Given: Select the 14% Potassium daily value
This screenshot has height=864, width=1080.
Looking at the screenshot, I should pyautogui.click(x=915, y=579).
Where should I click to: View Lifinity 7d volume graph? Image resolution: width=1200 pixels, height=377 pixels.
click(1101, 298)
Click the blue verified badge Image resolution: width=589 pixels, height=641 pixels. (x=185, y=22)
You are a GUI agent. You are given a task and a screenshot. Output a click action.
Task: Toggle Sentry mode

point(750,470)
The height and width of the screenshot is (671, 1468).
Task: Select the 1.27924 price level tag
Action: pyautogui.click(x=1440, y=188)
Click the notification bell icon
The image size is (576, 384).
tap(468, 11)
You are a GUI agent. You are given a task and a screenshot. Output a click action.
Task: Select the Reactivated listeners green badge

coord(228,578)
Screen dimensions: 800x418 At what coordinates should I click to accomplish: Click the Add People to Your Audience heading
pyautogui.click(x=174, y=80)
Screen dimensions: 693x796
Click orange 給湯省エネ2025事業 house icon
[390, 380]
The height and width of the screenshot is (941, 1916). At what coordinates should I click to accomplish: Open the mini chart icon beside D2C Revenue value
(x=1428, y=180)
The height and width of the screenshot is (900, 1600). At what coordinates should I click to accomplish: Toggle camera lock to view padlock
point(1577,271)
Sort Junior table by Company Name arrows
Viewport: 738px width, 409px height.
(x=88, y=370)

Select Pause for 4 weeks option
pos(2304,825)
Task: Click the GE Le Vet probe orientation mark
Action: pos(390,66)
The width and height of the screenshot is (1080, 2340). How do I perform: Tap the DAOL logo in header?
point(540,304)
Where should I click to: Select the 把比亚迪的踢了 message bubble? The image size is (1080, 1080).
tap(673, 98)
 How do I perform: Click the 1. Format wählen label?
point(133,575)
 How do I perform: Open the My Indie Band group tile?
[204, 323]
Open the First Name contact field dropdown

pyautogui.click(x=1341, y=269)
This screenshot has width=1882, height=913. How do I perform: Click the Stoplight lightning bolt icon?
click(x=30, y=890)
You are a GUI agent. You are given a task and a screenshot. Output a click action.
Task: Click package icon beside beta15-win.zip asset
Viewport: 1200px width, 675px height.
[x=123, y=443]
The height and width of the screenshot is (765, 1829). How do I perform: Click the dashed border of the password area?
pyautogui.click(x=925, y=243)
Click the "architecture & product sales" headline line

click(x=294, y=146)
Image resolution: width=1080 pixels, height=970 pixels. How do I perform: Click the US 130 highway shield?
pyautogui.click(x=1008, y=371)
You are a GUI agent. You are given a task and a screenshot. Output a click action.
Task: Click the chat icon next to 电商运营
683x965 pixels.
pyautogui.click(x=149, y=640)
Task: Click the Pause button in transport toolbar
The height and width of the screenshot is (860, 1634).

#### WHAT IS BEING ASKED:
Render the records from the line with "This screenshot has width=1882, height=913." up to and including the line with "[x=123, y=443]" as a two-column CSV with the header instruction,response. Give one row per record: its text in one quoted field and its answer in the other, with line breaks replaced by spaces.

#### COMPLETED EXERCISE:
instruction,response
"This screenshot has width=1882, height=913. How do I perform: Click the Stoplight lightning bolt icon?","click(x=30, y=890)"
"You are a GUI agent. You are given a task and a screenshot. Output a click action. Task: Click package icon beside beta15-win.zip asset Viewport: 1200px width, 675px height.","[x=123, y=443]"